*** Begin section ***

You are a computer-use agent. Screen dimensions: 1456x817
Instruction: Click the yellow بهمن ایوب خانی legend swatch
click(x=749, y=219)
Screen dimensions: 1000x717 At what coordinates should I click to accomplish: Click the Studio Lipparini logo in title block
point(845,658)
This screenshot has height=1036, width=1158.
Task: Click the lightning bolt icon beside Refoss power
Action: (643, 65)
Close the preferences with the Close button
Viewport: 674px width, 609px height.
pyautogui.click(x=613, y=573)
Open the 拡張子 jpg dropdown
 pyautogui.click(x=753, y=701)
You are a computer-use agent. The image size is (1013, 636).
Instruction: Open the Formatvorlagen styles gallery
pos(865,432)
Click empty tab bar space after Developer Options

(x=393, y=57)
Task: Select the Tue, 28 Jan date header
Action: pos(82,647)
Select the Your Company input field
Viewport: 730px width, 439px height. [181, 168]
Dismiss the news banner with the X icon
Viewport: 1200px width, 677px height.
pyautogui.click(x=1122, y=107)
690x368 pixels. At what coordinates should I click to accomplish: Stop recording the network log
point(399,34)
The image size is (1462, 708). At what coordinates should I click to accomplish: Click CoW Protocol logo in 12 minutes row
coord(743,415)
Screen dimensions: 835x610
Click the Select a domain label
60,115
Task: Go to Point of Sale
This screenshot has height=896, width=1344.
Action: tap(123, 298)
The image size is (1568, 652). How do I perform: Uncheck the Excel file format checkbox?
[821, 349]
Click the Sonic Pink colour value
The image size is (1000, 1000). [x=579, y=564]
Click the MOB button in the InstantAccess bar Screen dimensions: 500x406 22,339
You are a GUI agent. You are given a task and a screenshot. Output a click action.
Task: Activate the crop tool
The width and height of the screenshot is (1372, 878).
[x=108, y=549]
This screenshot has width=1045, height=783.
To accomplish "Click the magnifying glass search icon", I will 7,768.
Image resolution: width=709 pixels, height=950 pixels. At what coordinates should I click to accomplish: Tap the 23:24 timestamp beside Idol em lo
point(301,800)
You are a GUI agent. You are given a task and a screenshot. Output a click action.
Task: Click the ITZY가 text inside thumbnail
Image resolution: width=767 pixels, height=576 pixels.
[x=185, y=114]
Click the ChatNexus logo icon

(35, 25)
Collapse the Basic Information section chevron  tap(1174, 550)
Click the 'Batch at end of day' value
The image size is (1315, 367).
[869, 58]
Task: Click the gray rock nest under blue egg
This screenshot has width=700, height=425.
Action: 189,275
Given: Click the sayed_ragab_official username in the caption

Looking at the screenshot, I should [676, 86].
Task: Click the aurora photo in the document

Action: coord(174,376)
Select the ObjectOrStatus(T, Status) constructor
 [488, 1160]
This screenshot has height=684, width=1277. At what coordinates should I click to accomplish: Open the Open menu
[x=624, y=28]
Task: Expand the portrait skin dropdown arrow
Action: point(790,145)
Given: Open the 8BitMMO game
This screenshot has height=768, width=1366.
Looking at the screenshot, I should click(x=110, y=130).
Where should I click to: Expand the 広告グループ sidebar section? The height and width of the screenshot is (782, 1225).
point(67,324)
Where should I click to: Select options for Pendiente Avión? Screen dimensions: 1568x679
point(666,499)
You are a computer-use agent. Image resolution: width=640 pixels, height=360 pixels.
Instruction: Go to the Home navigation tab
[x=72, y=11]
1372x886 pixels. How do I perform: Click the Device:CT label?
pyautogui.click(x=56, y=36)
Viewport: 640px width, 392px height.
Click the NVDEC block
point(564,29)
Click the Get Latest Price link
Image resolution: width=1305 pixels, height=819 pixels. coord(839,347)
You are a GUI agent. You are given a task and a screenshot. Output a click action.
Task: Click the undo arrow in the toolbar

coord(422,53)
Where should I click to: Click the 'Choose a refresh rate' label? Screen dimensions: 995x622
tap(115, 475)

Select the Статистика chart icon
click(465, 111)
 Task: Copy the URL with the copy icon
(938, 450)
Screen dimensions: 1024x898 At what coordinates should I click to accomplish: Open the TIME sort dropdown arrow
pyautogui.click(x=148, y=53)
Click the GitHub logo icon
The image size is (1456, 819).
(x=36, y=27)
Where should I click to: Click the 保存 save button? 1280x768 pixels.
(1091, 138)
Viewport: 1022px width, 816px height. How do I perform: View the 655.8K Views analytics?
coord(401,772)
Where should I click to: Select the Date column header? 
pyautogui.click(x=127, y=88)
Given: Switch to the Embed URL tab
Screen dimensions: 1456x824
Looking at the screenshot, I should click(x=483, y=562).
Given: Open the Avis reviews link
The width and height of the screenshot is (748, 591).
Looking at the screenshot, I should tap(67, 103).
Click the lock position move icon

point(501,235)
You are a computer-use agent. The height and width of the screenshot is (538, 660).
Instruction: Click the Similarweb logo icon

*** End section ***

● **WORK REQUEST**
The required output is each line from the one with "Screen dimensions: 1456x824" through the end of the material above, repeated exactly with both ends included.

● **RESPONSE BOX**
Screen dimensions: 1456x824
Looking at the screenshot, I should click(x=483, y=562).
Given: Open the Avis reviews link
The width and height of the screenshot is (748, 591).
Looking at the screenshot, I should tap(67, 103).
Click the lock position move icon

point(501,235)
You are a computer-use agent. The height and width of the screenshot is (538, 660).
Instruction: Click the Similarweb logo icon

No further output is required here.